恋におちたとき
 年齢は、どのくらいだろう。スーツのパンツが腰ではく系のデザインで、シャツが細いボーダー柄。この選択は、まだ若い。でも初々しい感じがしないのは、その着慣れた身のこなしのせい。私と同じ年齢くらい。いって三十代手前、というところ。

 まだそんなにはくたびれていない、いまどきのサラリーマン。
 スタイルもいいのだし、あとちょっとがんばればおしゃれな感じがするのに、もう一歩のところで追いつけない。整髪剤をつけていないふわふわと立ち上がった髪の毛が、気の抜けた雰囲気をかもし出していた。
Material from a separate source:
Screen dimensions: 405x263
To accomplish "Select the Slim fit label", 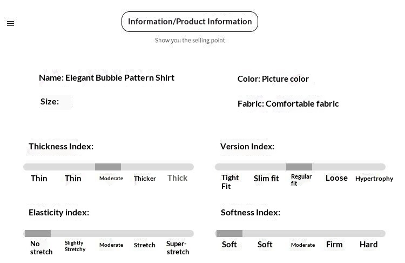I will (x=266, y=179).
 うん。月曜の朝だしね。髪の毛まできっちりお手入れするほどは、気合入らないよね。
 それに今にも降り出しそうなこの天気。湿気の高さから、髪の毛もいつも以上に膨らんでしまうのはみんな同じ。
 後姿だけなのに、すっかり目の前の人に惹きこまれていた。

 そのまま彼の後をついていたら、一車線道路の交差点で立ち止まった。
 赤から青に変わる、ほんのわずかな時間。私はあえて手前で止まり、距離を縮めることはしなかった。だってあまり近寄りすぎたら、全体像が見えなくなってしまう。会社に着くまでの約七分間を、彼の後姿を鑑賞することで愉しみたい。

 その昔、私がまだ小さい頃、世の中には『お茶汲み要員』と呼ばれるOLさんたちがいた。『職場の花』とも言われた彼女たちは、男性社員のご機嫌をうかがい、適切なタイミングでお茶を差し出すことを最大のミッションとした。
 仕事の能力ではなく、ひたすら職場に奉仕できたかどうかで価値が決まるなんて! と憤ったのも社会人になりたての頃。今では『お茶汲み要員』を重宝がっていたおじさんたちの気持ちが良く分かる。
 だって、職場に潤いが欲しいんだもん。和みになるものは必要不可欠だもの。
 私だって疲れているとき、「お疲れ様でした、お茶どうぞ」ってもし可愛い後輩にいわれたら嬉しいし、疲れも半減する。
 そしておじさんたちが若い女の子を愛でるように、相手が男の子だったらよりいっそうやる気が出る。と思う。
 やっぱり同じ残業するのでも、一人で殺伐とした気分でするのより、「そっちはどう?」「いやもう全然終わらないっすよー」って会話をはさんだほうが、頑張れる。絶対に、頑張れる。

 だからそんな気持ちで純粋に、この目の前の人を眺めていた。
 自分好みの男の人。朝から目の保養が出来て、ラッキー。みたいな。